La décision Technologies CII inc. c. Société d'assurances générales Northbridge1 fait suite à celle rendue le 21 avril 2015 par l'honorable Michel A. Pinsonnault, rejetant une requête de ce type dans le cadre du litige opposant la Procureure Générale du Québec (ci-après « PGQ ») et la Commission scolaire de la Rivière du Nord (la « Commission Scolaire ») à, entre autres, Technologies CII inc. (« CII ») et son assureur responsabilité Société d'assurance générale Northbridge (« Northbridge »).

Après analyse, la juge Marie-France Bich, juge unique, conclut qu'il faut continuer de reconnaître que le jugement interlocutoire rejetant une requête de type Wellington est un de ceux que vise l'article 29, al. 1(2) du Code de procédure civile du Québec (« C.p.c. »).

LE LITIGE

CII est une entreprise spécialisée dans l'installation de systèmes de chauffage et de climatisation. Elle est poursuivie, solidairement avec d'autres défenderesses, pour la somme de 16 537 687,00 $ par la PGQ et la Commission Scolaire pour un incendie survenu le 21 septembre 2011. Ces dernières allèguent que l'incendie a été causé par la négligence de CII dans le cadre de l'exécution de ses travaux, celle-ci n'ayant pas respecté les obligations juridiques et les normes en vigueur en matière de soudage.

Northbridge, après avoir procédé à l'interrogatoire statutaire d'un représentant de CII, refuse de prendre fait et cause pour son assuré, prétendant que la garantie prévue à la police d'assurance était suspendue au moment des événements en raison du défaut de CII d'avoir respecté un avenant d'exclusion, contrevenant ainsi à l'article 2412 du Code civil du Québec (« C.c.Q. »), qui prévoit qu'un manquement aux engagements formels aggravant le risque suspend la garantie.

L'avenant en question prévoyait des conditions précises en matière de contrôle des étincelles lors de travaux de soudure, tel que l'utilisation d'écrans ou de toiles protecteurs.

Northbridge reproche ainsi à CII d'avoir violé ce qu'elle considère être un engagement formel en procédant à des travaux de soudure dans un endroit fermé sans utiliser aucune forme de protection incendie, le tout contrairement aux dispositions de l'avenant d'exclusion.

Pour sa part, CII prétend que l'avenant d'exclusion ne constitue pas un engagement formel, mais un avenant d'exclusion modifiant les modalités de la police. Elle ajoute que cet avenant ne lui est pas opposable, notamment parce qu'il n'a pas été porté à la connaissance d'une personne en autorité, qu'il ne faisait pas partie de la police originale et que les dispositions de l'article 2405 C.c.Q. n'ont pas été respectées.

Votre tâche: Rédigez la suite du texte sur le litige entre Technologies CII inc. et son assureur Northbridge, en partant de sa dernière phrase. Les lignes ci-dessous forment un ensemble distinct de ce texte.

Données fournies:
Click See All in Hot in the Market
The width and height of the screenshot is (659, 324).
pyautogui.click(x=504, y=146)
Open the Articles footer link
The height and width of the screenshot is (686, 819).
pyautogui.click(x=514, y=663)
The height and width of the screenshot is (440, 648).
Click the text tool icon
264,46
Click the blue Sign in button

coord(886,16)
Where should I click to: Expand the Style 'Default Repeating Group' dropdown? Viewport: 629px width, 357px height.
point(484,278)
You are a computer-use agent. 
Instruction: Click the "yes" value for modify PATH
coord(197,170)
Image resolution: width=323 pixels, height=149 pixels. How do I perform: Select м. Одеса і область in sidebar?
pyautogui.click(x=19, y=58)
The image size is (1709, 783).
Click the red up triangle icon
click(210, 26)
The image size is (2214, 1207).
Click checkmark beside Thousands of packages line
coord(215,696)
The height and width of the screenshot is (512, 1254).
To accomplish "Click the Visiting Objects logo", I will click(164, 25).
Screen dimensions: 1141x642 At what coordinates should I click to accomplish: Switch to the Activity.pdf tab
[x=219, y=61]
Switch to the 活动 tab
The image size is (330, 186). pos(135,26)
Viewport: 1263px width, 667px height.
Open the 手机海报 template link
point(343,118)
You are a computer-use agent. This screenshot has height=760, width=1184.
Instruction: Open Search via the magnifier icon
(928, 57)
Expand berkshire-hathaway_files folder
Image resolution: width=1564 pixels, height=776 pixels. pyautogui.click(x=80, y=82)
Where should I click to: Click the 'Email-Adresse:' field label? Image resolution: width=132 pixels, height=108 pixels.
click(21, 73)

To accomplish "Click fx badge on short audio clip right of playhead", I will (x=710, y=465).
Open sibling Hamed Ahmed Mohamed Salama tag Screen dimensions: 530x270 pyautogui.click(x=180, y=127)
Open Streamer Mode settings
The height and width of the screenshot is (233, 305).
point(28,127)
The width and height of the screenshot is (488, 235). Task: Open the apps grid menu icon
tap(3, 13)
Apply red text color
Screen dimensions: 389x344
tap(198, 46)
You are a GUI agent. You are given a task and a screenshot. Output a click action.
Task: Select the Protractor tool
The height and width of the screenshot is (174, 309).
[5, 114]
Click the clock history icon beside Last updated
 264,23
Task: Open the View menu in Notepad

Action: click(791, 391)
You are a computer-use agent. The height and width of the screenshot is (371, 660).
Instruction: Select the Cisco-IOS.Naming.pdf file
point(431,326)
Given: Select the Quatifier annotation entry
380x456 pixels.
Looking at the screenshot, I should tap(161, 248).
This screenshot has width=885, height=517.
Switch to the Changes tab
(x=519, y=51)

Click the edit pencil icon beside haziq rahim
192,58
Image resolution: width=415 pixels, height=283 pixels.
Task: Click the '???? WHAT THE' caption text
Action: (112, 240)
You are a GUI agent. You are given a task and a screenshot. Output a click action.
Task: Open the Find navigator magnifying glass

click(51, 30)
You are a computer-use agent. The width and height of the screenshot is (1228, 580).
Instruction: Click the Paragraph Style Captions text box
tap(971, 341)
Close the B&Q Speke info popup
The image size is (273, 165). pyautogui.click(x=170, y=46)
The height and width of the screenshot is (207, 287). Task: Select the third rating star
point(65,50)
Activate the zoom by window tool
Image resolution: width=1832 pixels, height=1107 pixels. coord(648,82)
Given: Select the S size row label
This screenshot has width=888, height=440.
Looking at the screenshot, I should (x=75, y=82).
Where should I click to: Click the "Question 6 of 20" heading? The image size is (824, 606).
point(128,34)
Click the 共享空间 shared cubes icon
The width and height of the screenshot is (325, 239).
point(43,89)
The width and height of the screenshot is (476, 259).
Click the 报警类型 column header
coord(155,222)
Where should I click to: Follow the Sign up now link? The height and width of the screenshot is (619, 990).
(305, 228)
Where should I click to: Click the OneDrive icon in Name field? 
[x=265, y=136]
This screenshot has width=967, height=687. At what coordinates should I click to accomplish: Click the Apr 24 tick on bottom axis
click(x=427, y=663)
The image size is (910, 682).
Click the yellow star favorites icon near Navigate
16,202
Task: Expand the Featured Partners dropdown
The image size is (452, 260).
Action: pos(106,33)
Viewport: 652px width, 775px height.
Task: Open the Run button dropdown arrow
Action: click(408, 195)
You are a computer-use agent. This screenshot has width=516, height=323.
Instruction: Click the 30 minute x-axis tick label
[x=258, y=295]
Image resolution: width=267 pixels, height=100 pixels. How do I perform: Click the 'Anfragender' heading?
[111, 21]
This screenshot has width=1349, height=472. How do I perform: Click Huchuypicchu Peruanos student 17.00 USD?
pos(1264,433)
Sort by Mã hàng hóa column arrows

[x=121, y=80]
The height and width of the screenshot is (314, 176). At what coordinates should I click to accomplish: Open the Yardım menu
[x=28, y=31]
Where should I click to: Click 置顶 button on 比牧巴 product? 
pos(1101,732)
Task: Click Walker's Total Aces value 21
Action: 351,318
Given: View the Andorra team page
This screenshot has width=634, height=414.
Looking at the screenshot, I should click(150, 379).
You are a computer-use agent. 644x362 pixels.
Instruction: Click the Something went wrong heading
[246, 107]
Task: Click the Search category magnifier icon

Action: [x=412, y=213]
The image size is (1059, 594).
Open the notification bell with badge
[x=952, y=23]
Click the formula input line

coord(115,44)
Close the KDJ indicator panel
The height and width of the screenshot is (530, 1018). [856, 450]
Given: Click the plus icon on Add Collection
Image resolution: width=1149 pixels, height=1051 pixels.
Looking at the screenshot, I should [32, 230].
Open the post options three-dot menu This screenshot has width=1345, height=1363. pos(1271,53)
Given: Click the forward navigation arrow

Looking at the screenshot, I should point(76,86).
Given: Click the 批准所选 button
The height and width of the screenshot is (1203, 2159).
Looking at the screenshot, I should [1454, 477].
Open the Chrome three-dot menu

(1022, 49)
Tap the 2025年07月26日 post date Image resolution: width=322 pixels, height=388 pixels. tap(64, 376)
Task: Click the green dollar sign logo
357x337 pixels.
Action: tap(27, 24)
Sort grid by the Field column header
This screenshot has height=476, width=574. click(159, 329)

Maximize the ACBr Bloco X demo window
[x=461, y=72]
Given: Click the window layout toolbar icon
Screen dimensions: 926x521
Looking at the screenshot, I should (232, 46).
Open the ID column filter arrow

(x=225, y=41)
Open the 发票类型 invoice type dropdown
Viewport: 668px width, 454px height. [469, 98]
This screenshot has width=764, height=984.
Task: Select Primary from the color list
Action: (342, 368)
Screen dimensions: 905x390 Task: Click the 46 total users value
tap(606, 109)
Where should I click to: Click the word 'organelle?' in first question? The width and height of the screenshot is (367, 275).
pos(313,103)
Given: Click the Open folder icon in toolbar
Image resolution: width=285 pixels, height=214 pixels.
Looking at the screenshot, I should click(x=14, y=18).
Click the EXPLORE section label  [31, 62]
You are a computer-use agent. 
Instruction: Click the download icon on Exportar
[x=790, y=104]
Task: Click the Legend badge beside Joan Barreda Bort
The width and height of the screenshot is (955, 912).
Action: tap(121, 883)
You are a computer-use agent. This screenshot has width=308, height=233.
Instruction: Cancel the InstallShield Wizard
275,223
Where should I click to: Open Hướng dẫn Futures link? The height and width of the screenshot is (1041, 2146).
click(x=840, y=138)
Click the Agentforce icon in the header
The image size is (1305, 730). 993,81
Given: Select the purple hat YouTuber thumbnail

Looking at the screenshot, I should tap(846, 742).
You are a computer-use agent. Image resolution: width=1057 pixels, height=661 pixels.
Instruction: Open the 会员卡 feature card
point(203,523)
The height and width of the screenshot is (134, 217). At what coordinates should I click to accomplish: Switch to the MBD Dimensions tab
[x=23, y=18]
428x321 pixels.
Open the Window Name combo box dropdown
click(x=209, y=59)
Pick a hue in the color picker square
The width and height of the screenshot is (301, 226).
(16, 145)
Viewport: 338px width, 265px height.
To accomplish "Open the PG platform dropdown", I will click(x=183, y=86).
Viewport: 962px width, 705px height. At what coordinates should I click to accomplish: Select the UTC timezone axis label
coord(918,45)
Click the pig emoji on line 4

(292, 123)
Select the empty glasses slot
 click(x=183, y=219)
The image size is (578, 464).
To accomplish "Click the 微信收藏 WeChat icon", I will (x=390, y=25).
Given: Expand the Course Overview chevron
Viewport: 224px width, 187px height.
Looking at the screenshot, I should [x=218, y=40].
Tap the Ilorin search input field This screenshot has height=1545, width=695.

Réponse:
C'est dans ce contexte que CII s'adresse à la Cour supérieure afin de contraindre Northbridge à assumer sa défense dans le cadre du litige l'opposant à la PGQ et à la Commission Scolaire.

LE JUGEMENT SUR LA REQUÊTE DE TYPE WELLINGTON 2

Au terme de son analyse, la Cour supérieure conclut que, en fonction des allégations des procédures, de la police d'assurance, des pièces produites et de l'interrogatoire statutaire, CII a clairement violé les modalités de l'avenant d'exclusion. Selon la Cour, « il ne fait aucun doute que lors des travaux exécutés par [l]es employés [de CII] le jour de l'incendie, ces derniers n'ont pu utiliser aucun écran protecteur ou toile en amiante pour limiter la propagation des flammèches et des étincelles (...). »

La Cour ajoute que l'avenant d'exclusion constituait bel et bien un engagement formel prévu à la police originale, rejetant les arguments plaidés par CII et, de ce fait, sa requête de type Wellington.

LA PERMISSION D'APPELER DU JUGEMENT DE LA COUR SUPÉRIEUR

Se fondant sur l'article 511 C.p.c., CII sollicite la permission d'appeler du jugement de la Cour supérieure. D'entrée de jeu, la Cour d'appel réitère les deux conditions nécessaires pour obtenir la permission d'en appeler d'un jugement interlocutoire, soit :

  • le jugement est l'un de ceux visés à l'article 29 C.p.c.; et
  • les fins de la justice militent en faveur de l'octroi de la permission.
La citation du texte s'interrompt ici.